On The Turntable: Wire's First Three Albums March 28 2018
Between 1977 and 1979, Wire made three astounding albums with all appropriate economy and precision, delivering maximal effect via minimal structure. Not a single superfluous note. Impossible to forget.
Pink Flag remains punk's first and most potent autocritique. 21 songs in 35 minutes. A surly, brutalist piss-take, airless and above all abstemious. No guitar wankery, no sloganeering, no quarter. The lyrics, wayward and gnomic, are quotidian language rendered deeply alien, compressed and explosively suggestive.
Confronted with the opaque estrangements of Chairs Missing, a listener might be forgiven for thinking that this is stuff of a different lineage altogether. Wire's sophomore LP takes the monochrome negations of their debut and turns them inside out. In-studio experiments and controlled doses of synthesizer introduce ambience, dissonance and texture into the band's kaleidoscopic sound.

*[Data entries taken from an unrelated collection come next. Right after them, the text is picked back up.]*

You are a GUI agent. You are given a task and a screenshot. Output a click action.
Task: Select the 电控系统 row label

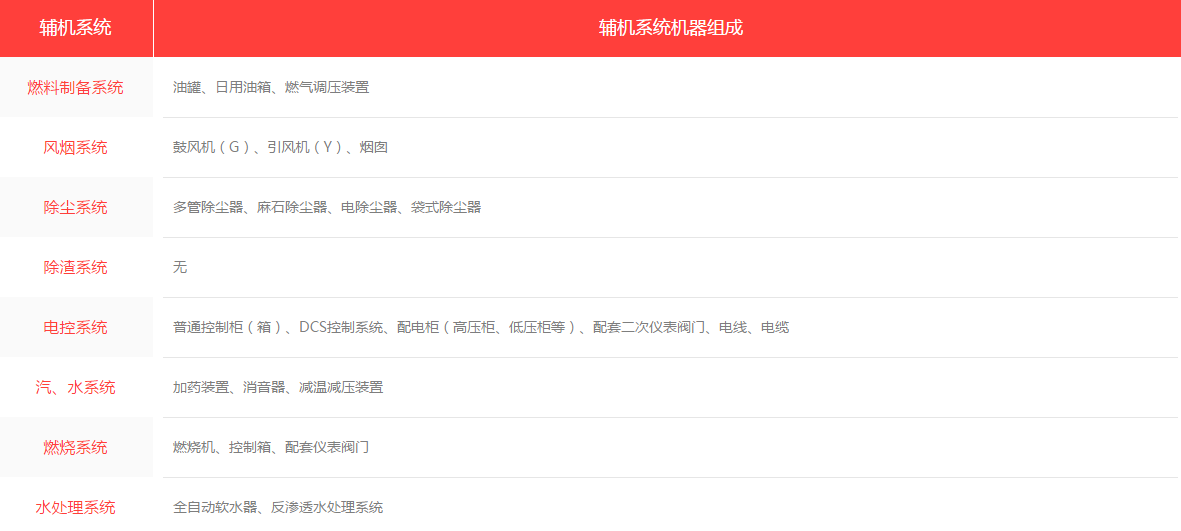76,327
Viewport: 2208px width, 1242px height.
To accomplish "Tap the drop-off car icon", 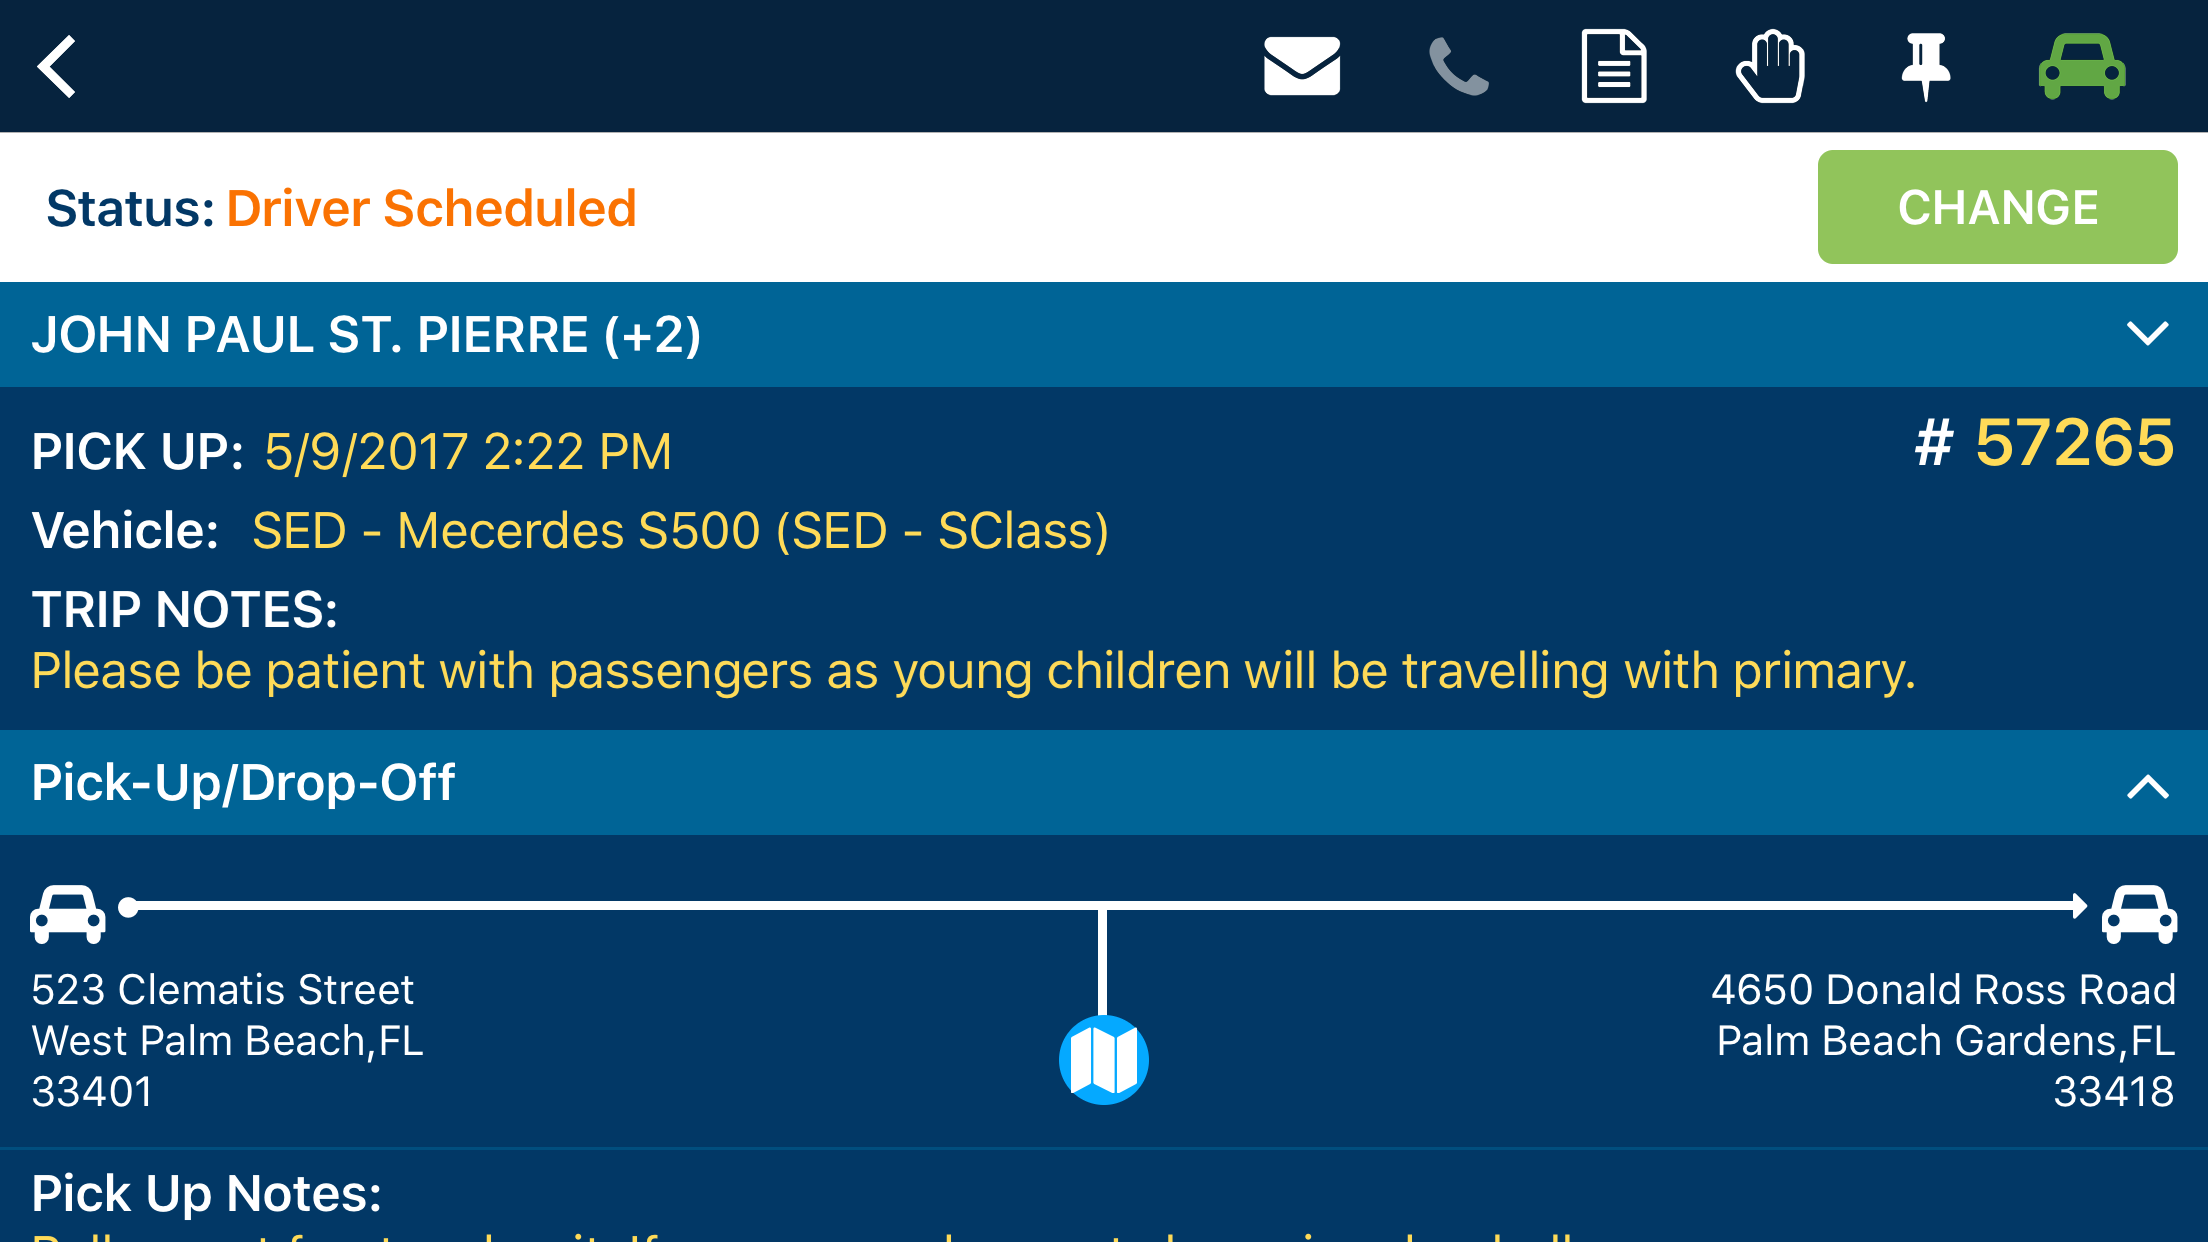I will [2139, 913].
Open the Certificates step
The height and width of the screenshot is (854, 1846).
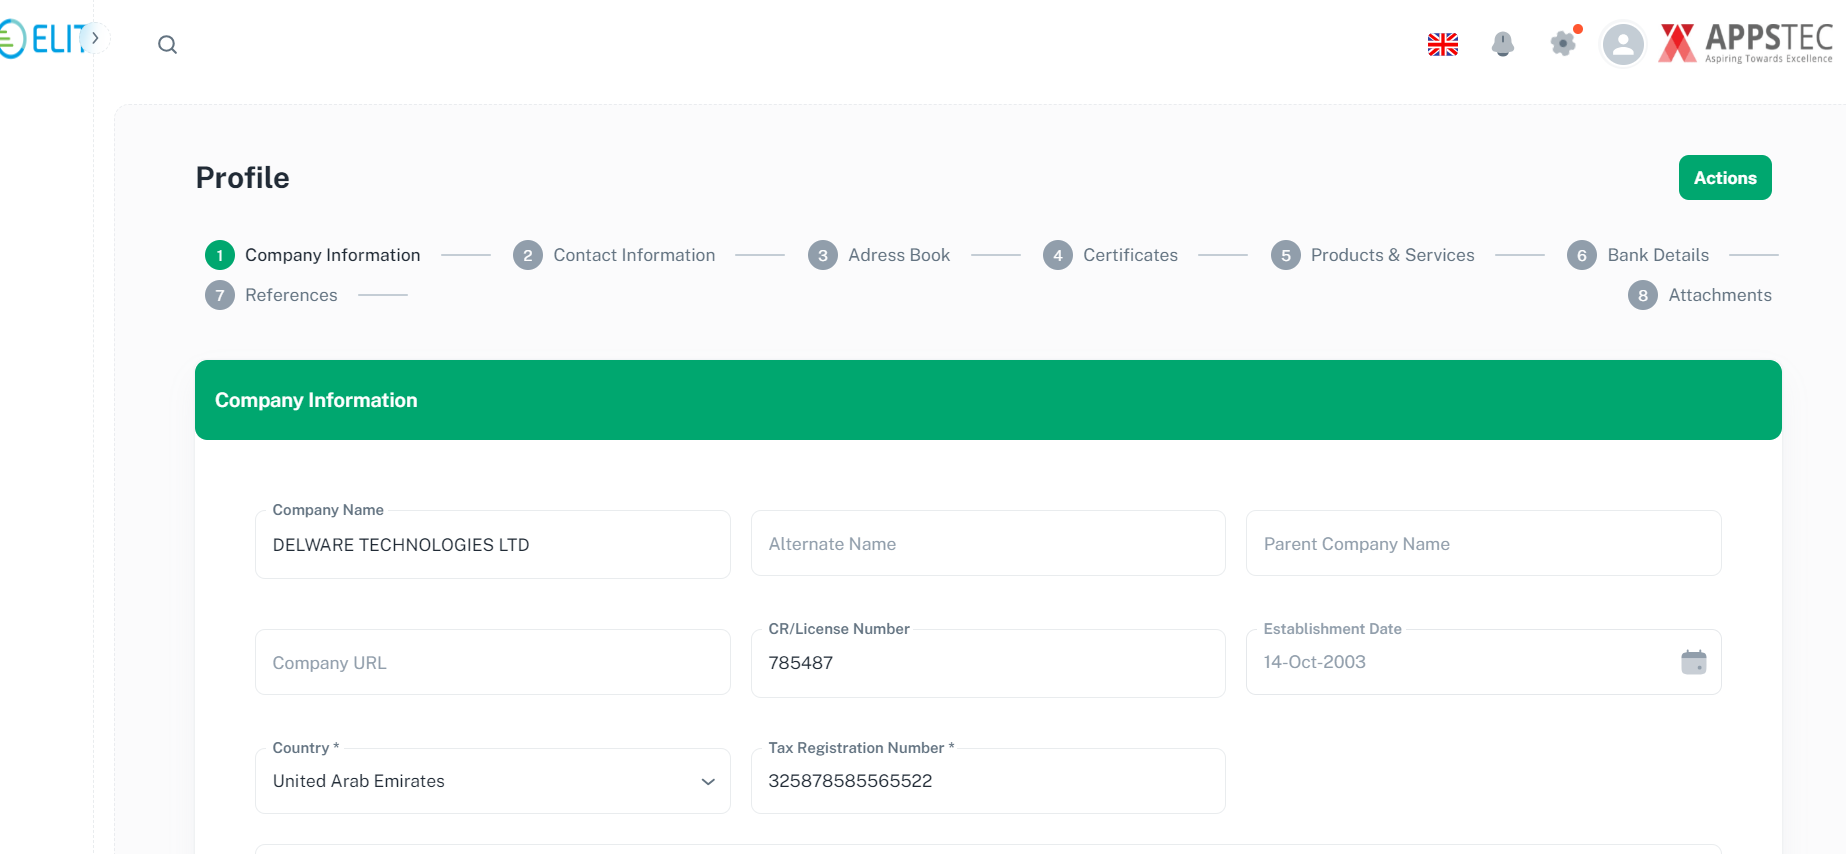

The menacing pointillism of 154 yields some of Wire's most exquisitely harrowing moments of détourned melodic beauty. Oblique freeze-frame explorations of psychology and gesture, position and perception. Songs against themselves. Such an enduringly influential and preternaturally inventive hat trick has hardly been matched, let alone bested, in the years since.
Now Wire's first three records return as timely redeployments, poised as ever to confound expectations and puncture the pompousness of warmed-over rock posturing. Music that is forever ahead of any moment. If these records were to appear tomorrow, for the very first time, Wire would still upend everything we thought we knew. Decades on, we listen more closely than ever before.